El propietario de una lavandería en Alemania ve exasperado cómo su factura de la luz se multiplica por cinco. Algunas panaderías nigerianas cierran, incapaces de asumir el precio desorbitado de la harina.
Un año después de que Rusia invadiera Ucrania el 24 de febrero de 2022 y provocara un sufrimiento generalizado, la economía global aún sufre las consecuencias: la reducción de los suministros de grano, fertilizantes y energía se combina con más inflación e incertidumbre económica en un mundo que ya lidiaba con demasiado de ambas.
Pese al espanto de la guerra, hay un consuelo: podría haber sido peor. Las empresas y países del mundo desarrollado han resultado ser inesperadamente resilientes y por ahora han evitado el peor caso posible, una dura recesión.
Pero en las economías emergentes, el impacto ha sido más doloroso.

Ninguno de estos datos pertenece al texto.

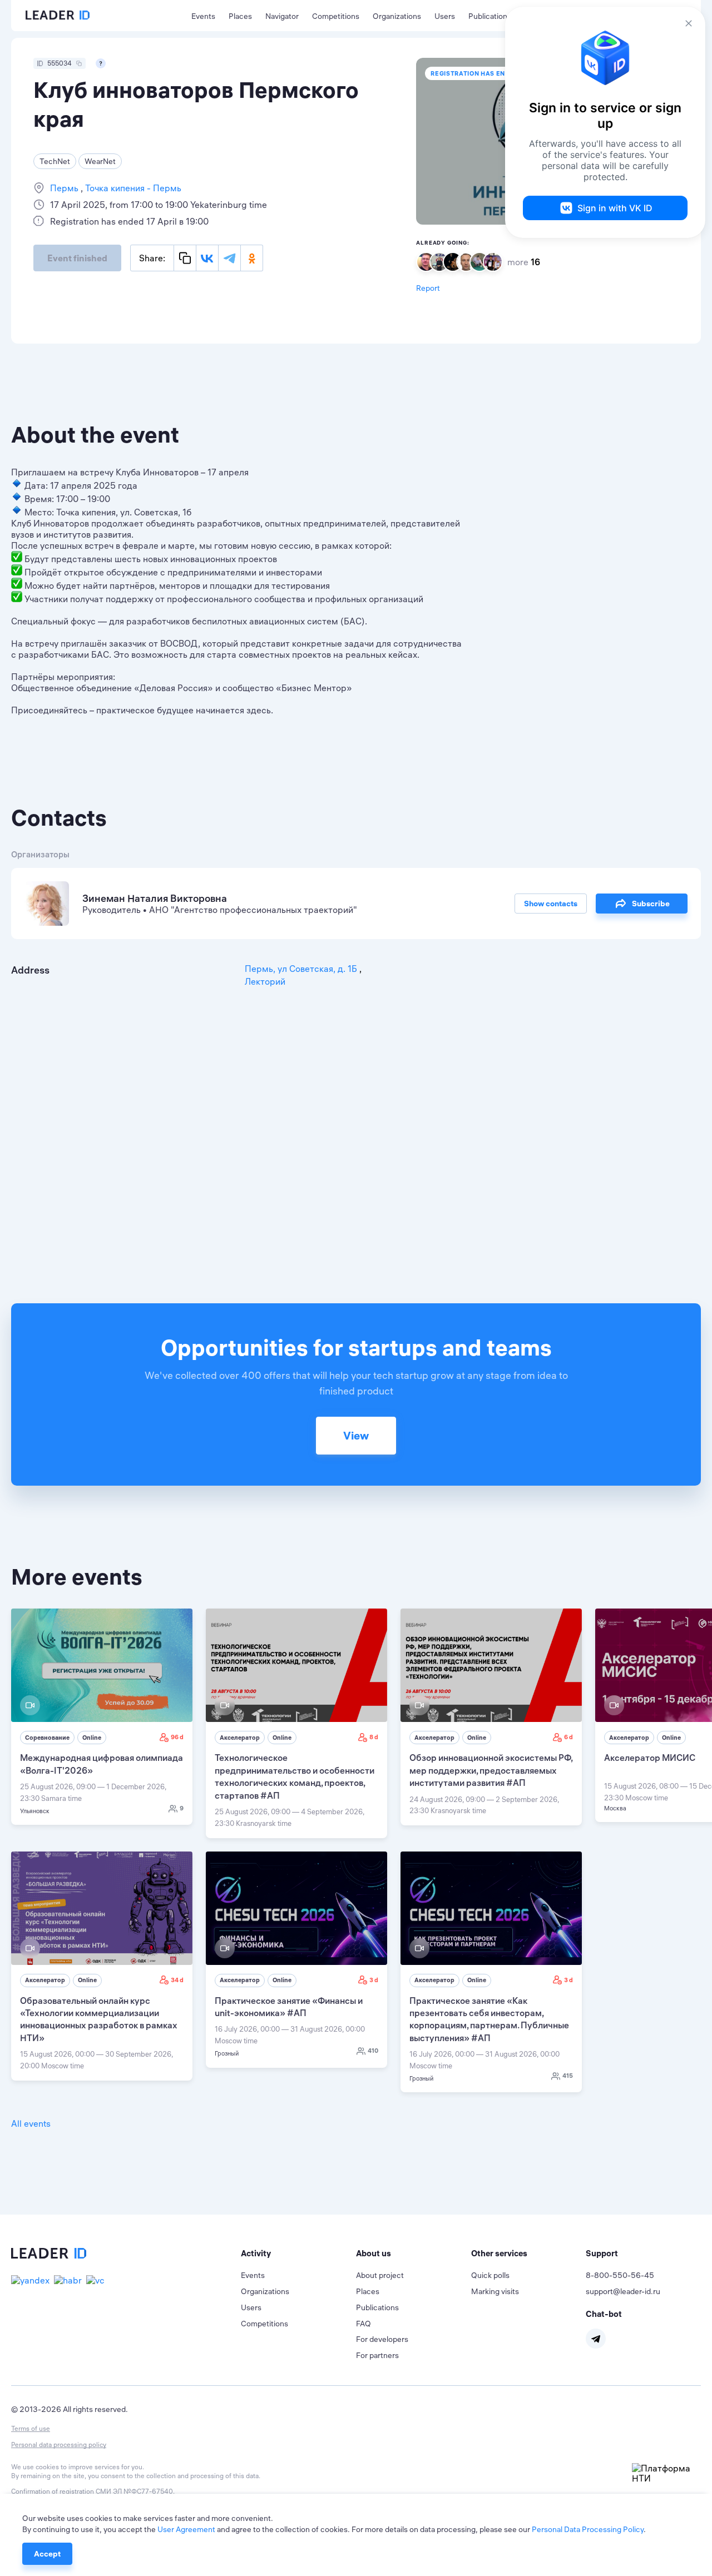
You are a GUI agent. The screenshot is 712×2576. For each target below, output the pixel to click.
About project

En Egipto, donde casi un tercio de la población vive en la pobreza, Halima Rabie tiene problemas desde hace años para alimentar a sus cinco hijos en edad escolar. Ahora, la viuda de 47 años ha recortado incluso en los alimentos más básicos y los precios siguen subiendo.
“Se ha vuelto insoportable”, dijo Rabie camino de su trabajo como limpiadora en un hospital estatal en Giza, la ciudad gemela de El Cairo. “La carne y los huevos se han convertido en un lujo”.

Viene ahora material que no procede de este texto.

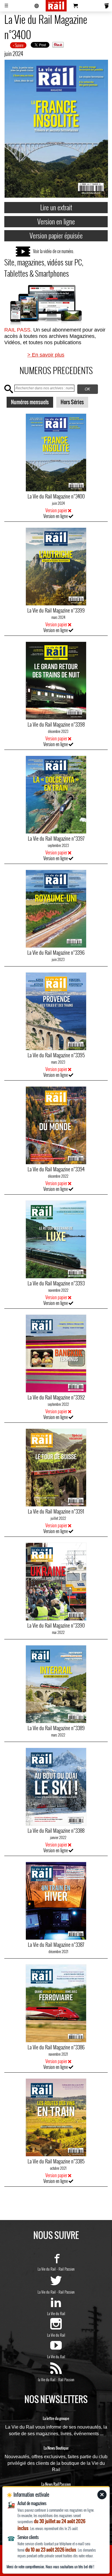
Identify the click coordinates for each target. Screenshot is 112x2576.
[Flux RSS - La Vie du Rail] (56, 2371)
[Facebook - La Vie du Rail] (56, 2261)
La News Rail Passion (56, 2484)
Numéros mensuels (30, 402)
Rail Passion (66, 2269)
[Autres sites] (36, 6)
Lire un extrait (56, 207)
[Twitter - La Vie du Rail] (56, 2284)
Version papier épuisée (56, 235)
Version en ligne (56, 221)
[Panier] (75, 6)
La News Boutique (56, 2448)
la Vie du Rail (46, 2379)
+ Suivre (18, 45)
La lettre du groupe (56, 2418)
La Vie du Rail (47, 2269)
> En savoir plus (45, 355)
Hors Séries (72, 402)
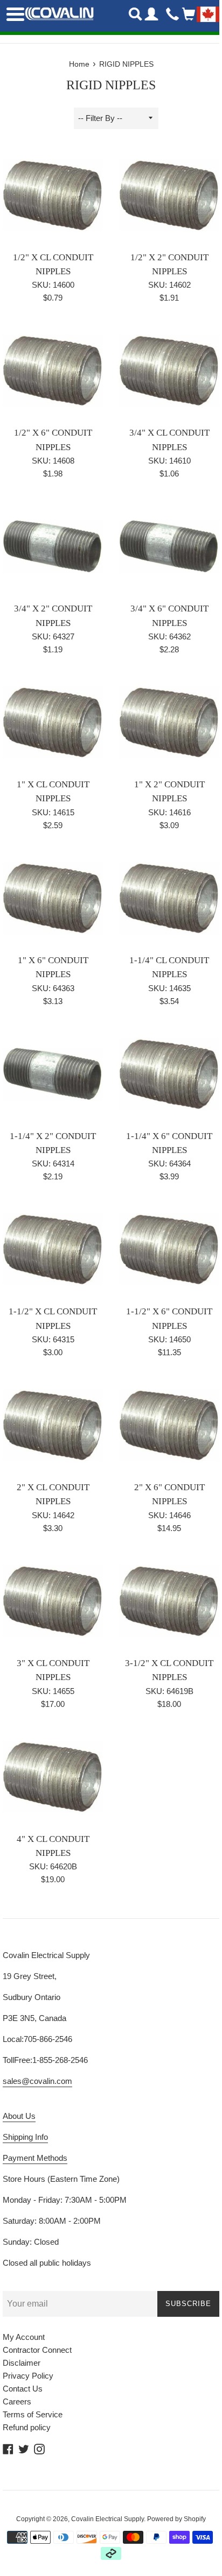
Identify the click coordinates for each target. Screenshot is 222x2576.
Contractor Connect (37, 2349)
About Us (19, 2115)
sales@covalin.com (37, 2081)
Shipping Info (25, 2136)
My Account (24, 2337)
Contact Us (23, 2388)
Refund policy (27, 2427)
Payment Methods (35, 2157)
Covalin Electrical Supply (107, 2519)
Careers (17, 2401)
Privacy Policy (28, 2375)
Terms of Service (33, 2414)
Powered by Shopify (176, 2519)
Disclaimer (21, 2362)
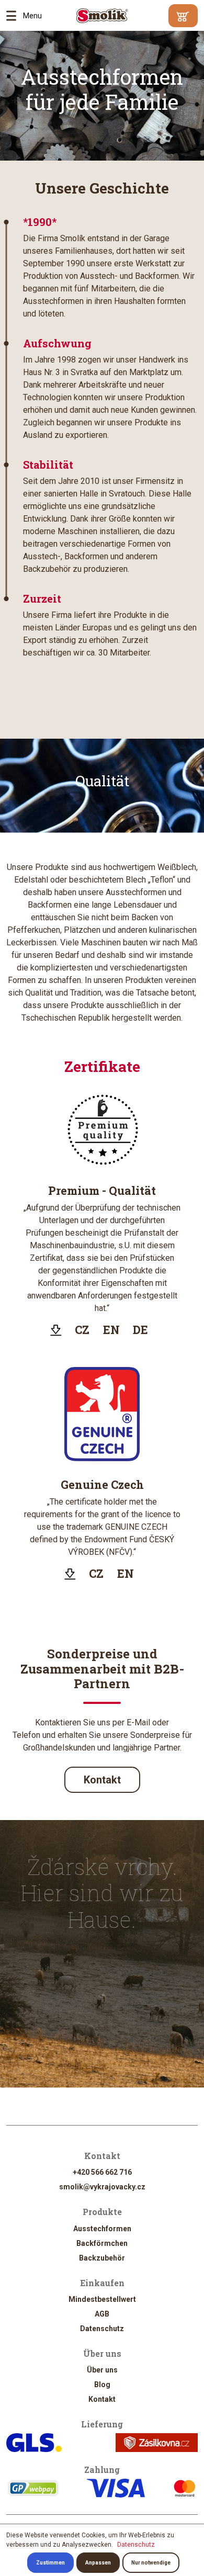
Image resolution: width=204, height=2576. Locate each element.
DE (140, 1329)
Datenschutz (102, 2328)
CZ (82, 1329)
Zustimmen (50, 2563)
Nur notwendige (151, 2563)
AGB (102, 2314)
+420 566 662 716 (102, 2172)
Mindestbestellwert (102, 2299)
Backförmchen (102, 2243)
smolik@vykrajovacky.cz (102, 2187)
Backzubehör (102, 2258)
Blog (102, 2384)
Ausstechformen (102, 2228)
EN (111, 1329)
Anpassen (98, 2563)
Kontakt (102, 1779)
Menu (14, 15)
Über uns (102, 2370)
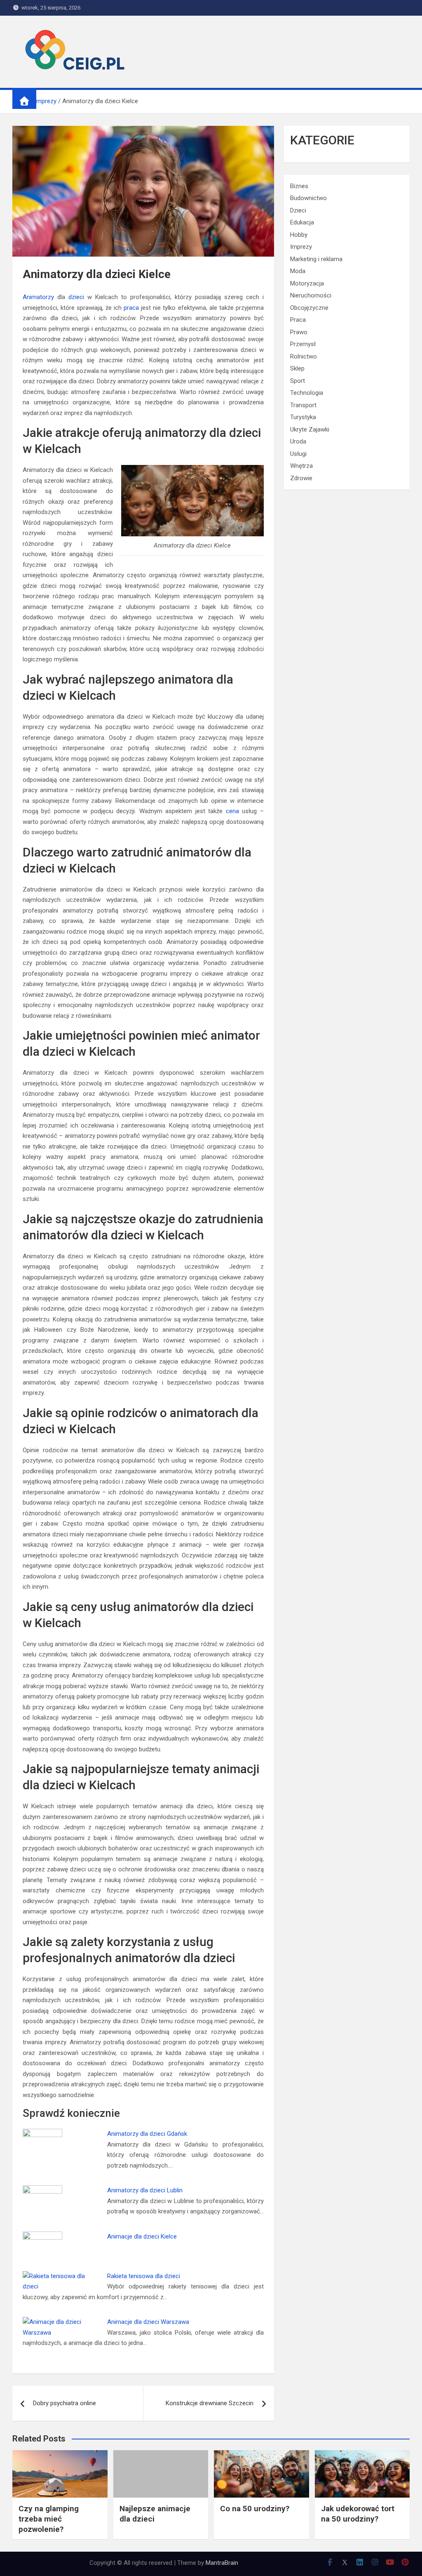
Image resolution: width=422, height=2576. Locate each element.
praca (131, 307)
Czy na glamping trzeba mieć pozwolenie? (49, 2519)
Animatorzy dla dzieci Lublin (145, 2190)
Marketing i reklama (316, 259)
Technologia (306, 392)
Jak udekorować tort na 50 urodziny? (357, 2514)
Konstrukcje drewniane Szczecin (209, 2403)
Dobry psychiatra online (64, 2403)
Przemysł (303, 344)
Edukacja (302, 222)
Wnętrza (301, 465)
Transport (303, 405)
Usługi (298, 454)
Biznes (299, 186)
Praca (298, 319)
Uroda (298, 441)
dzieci (76, 297)
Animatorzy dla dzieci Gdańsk (147, 2133)
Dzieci (298, 210)
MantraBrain (222, 2563)
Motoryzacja (307, 283)
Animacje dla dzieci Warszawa (148, 2322)
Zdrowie (301, 478)
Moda (297, 271)
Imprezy (301, 246)
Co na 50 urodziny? (254, 2508)
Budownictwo (308, 198)
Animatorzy (38, 297)
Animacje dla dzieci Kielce (142, 2236)
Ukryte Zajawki (309, 429)
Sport (297, 381)
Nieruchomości (310, 295)
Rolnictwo (303, 356)
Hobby (298, 234)
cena (232, 811)
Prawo (298, 332)
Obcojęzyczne (309, 307)
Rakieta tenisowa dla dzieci (143, 2276)
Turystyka (303, 417)
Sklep (297, 368)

En Estados Unidos y otros países adinerados, el doloroso aumento en los precios al consumo avivado en parte por el efecto de la guerra sobre el precio del crudo ha remitido de forma continuada. Eso ha impulsado las esperanzas de que la Reserva Federal Estadounidenses rebaje su guerra contra la inflación con subidas de tasas de interés que han amenazado con sumir a la economía más grande del mundo en la recesión y hundir a otras divisas frente al dólar.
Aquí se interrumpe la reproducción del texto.